*CBN removes N379/$1 rate from its website
The Central Bank of Nigeria’s (CBN) removal of the exchange rate of N379/$1 from its website homepage on Friday, as well as the weakening of the naira to a record low on the Investors and Exporters’ (I&E) window on the same day, reignited speculation in financial circles, at the weekend, that another devaluation of the local currency could be imminent.
Although the apex bank’s website still showed the selling exchange rate of naira to the dollar at N380 per dollar as at May 10, New Telegraph learnt that the regulator looks set to unify the country’s multiple exchange rates around the I&E window rate.
According to traders, the naira hit a record low of N419.75 against the dollar before it closed at N411.67 per dollar on the I&E window on Friday.

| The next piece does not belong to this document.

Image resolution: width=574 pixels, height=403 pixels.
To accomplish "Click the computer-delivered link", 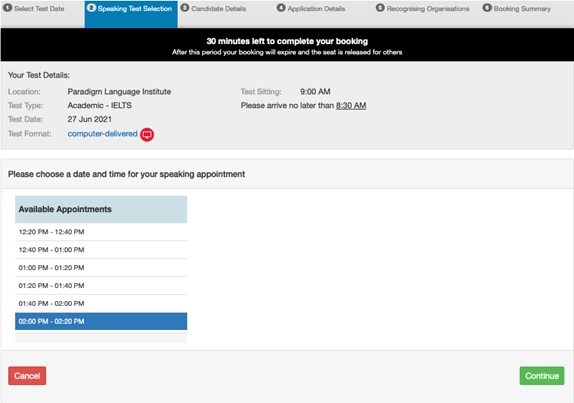I will [102, 134].
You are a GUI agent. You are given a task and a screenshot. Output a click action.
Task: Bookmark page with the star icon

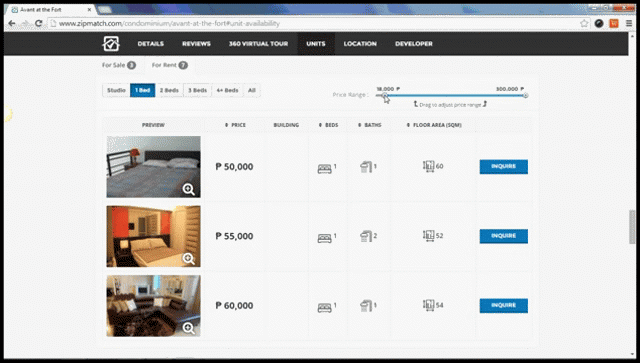click(x=584, y=24)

Reuters quoted a currency trader at a top tier Nigerian bank as saying that: “What the central bank is saying is that the (OTC) spot rate will be the official rate because that’s where the largest volumes trade.”
CBN Governor, Mr. Godwin Emefiele, had said last year that the apex bank will pursue exchange rate unification around the I&E window rate.

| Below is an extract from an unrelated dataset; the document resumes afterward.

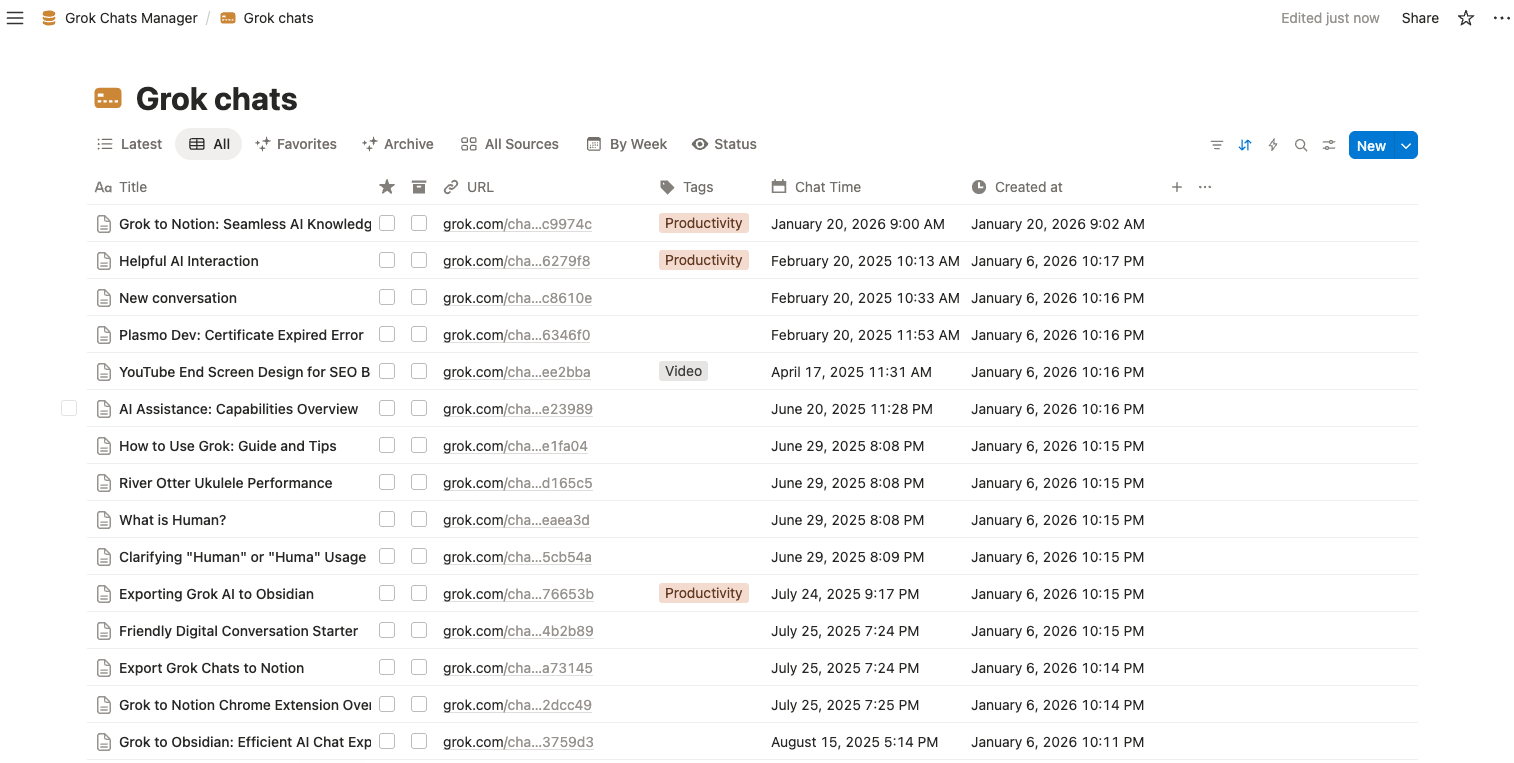Open the sidebar hamburger menu
Screen dimensions: 1514x763
coord(15,18)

The World Bank and the International Monetary Fund (IMF) have consistently said that Nigeria’s multiple currency regime frustrates businesses and that the rates should be unified in order to attract investment.
Indeed, the World Bank has linked approval of a $1.5 billion budget support loan for Nigeria to currency reforms.
A sharp drop in the price of oil (the commodity that accounts for 90 per cent of Nigeria’s export earnings), coupled with a COVID-19-induced exit of foreign portfolio investors, has negatively impacted the country’s external reserves, thus making it difficult for the CBN to meet rising dollar demands.